> [Your instructions] Return the records in full, with every character preserved.

> [Recorded data]
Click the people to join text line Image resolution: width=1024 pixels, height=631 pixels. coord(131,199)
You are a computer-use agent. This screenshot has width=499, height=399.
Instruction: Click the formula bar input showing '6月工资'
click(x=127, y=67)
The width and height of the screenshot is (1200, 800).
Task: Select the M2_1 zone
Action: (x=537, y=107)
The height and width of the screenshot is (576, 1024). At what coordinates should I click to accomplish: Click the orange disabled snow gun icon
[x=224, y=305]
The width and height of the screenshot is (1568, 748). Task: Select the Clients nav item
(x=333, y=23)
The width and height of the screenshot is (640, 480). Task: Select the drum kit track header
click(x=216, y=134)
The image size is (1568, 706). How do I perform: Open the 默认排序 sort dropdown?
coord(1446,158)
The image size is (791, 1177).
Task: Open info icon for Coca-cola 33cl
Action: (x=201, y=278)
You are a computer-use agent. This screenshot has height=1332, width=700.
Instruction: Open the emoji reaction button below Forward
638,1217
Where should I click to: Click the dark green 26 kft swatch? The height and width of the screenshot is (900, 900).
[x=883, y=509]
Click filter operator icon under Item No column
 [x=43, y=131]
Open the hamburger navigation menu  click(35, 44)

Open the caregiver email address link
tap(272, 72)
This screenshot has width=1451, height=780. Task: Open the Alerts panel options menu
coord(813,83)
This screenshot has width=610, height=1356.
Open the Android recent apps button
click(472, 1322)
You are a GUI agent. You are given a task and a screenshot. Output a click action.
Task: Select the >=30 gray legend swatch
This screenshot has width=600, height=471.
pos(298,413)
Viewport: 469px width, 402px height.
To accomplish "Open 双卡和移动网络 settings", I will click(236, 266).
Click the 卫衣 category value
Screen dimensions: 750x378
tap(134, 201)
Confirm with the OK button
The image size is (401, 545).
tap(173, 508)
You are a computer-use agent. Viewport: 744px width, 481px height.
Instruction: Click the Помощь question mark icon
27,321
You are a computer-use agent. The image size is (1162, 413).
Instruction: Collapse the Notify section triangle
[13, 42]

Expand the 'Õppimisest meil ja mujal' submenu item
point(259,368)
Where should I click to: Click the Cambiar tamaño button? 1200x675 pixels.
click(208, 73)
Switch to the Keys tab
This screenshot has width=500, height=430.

> [Solution for this problem]
Click the people to join text line Image resolution: width=1024 pixels, height=631 pixels. coord(131,199)
You are a computer-use agent. This screenshot has width=499, height=399.
Instruction: Click the formula bar input showing '6月工资'
click(x=127, y=67)
The width and height of the screenshot is (1200, 800).
Task: Select the M2_1 zone
Action: (x=537, y=107)
The height and width of the screenshot is (576, 1024). At what coordinates should I click to accomplish: Click the orange disabled snow gun icon
[x=224, y=305]
The width and height of the screenshot is (1568, 748). Task: Select the Clients nav item
(x=333, y=23)
The width and height of the screenshot is (640, 480). Task: Select the drum kit track header
click(x=216, y=134)
The image size is (1568, 706). How do I perform: Open the 默认排序 sort dropdown?
coord(1446,158)
The image size is (791, 1177).
Task: Open info icon for Coca-cola 33cl
Action: (x=201, y=278)
You are a computer-use agent. This screenshot has height=1332, width=700.
Instruction: Open the emoji reaction button below Forward
638,1217
Where should I click to: Click the dark green 26 kft swatch? The height and width of the screenshot is (900, 900).
[x=883, y=509]
Click filter operator icon under Item No column
 [x=43, y=131]
Open the hamburger navigation menu  click(35, 44)

Open the caregiver email address link
tap(272, 72)
This screenshot has width=1451, height=780. Task: Open the Alerts panel options menu
coord(813,83)
This screenshot has width=610, height=1356.
Open the Android recent apps button
click(472, 1322)
You are a GUI agent. You are given a task and a screenshot. Output a click action.
Task: Select the >=30 gray legend swatch
This screenshot has width=600, height=471.
pos(298,413)
Viewport: 469px width, 402px height.
To accomplish "Open 双卡和移动网络 settings", I will click(236, 266).
Click the 卫衣 category value
Screen dimensions: 750x378
tap(134, 201)
Confirm with the OK button
The image size is (401, 545).
tap(173, 508)
You are a computer-use agent. Viewport: 744px width, 481px height.
Instruction: Click the Помощь question mark icon
27,321
You are a computer-use agent. The image size is (1162, 413).
Instruction: Collapse the Notify section triangle
[13, 42]

Expand the 'Õppimisest meil ja mujal' submenu item
point(259,368)
Where should I click to: Click the Cambiar tamaño button? 1200x675 pixels.
click(208, 73)
Switch to the Keys tab
This screenshot has width=500, height=430.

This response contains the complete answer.